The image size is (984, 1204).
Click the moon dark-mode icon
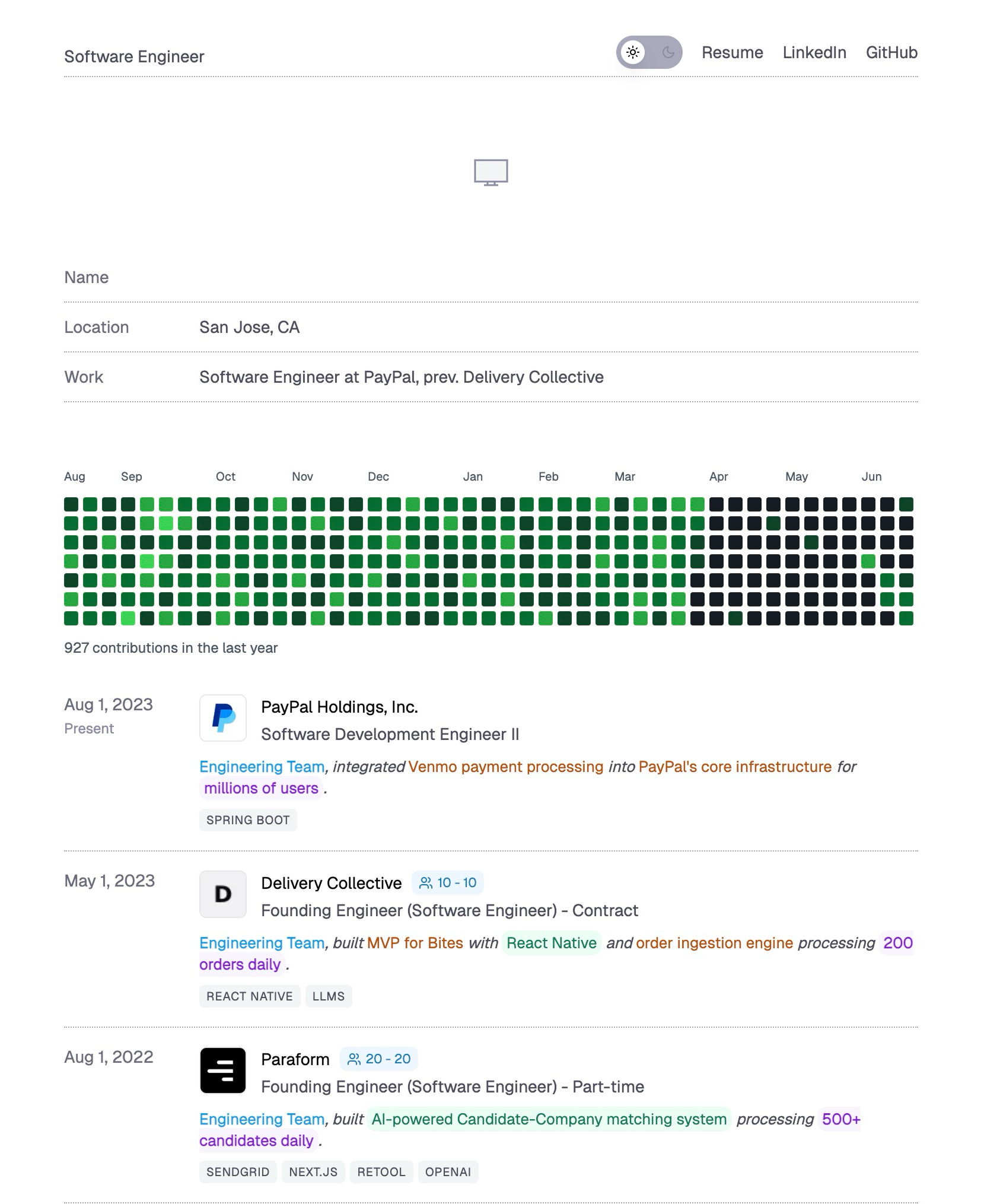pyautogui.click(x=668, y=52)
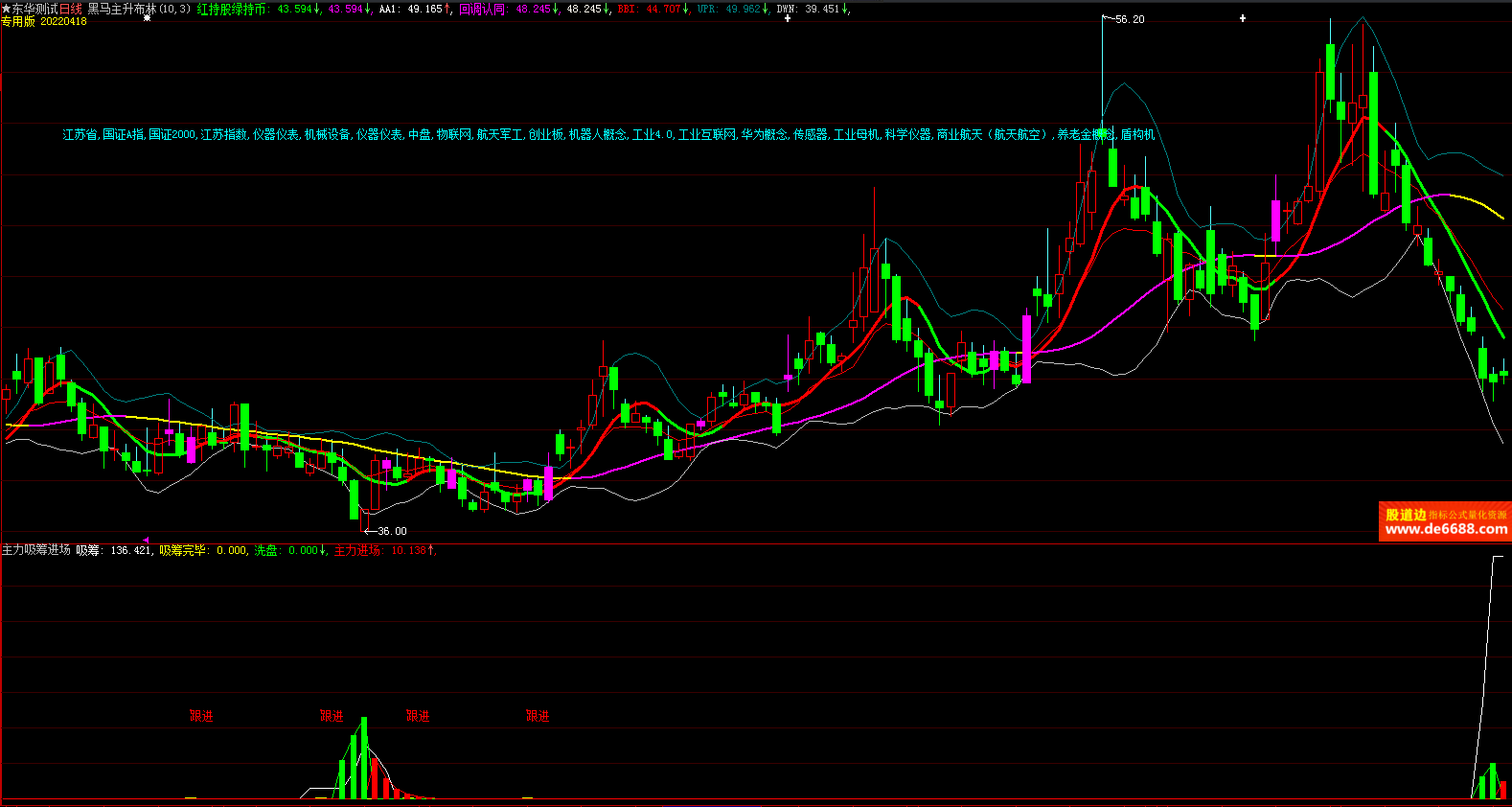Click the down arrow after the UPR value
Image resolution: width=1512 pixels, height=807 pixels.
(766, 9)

EXERCISE. Your answer must be an exact copy of the records, with every picture left out.

OUTPUT FOR THIS EXERCISE.
The image size is (984, 1204).
Click the moon dark-mode icon
pyautogui.click(x=668, y=52)
Click the down arrow after the UPR value
Image resolution: width=1512 pixels, height=807 pixels.
(766, 9)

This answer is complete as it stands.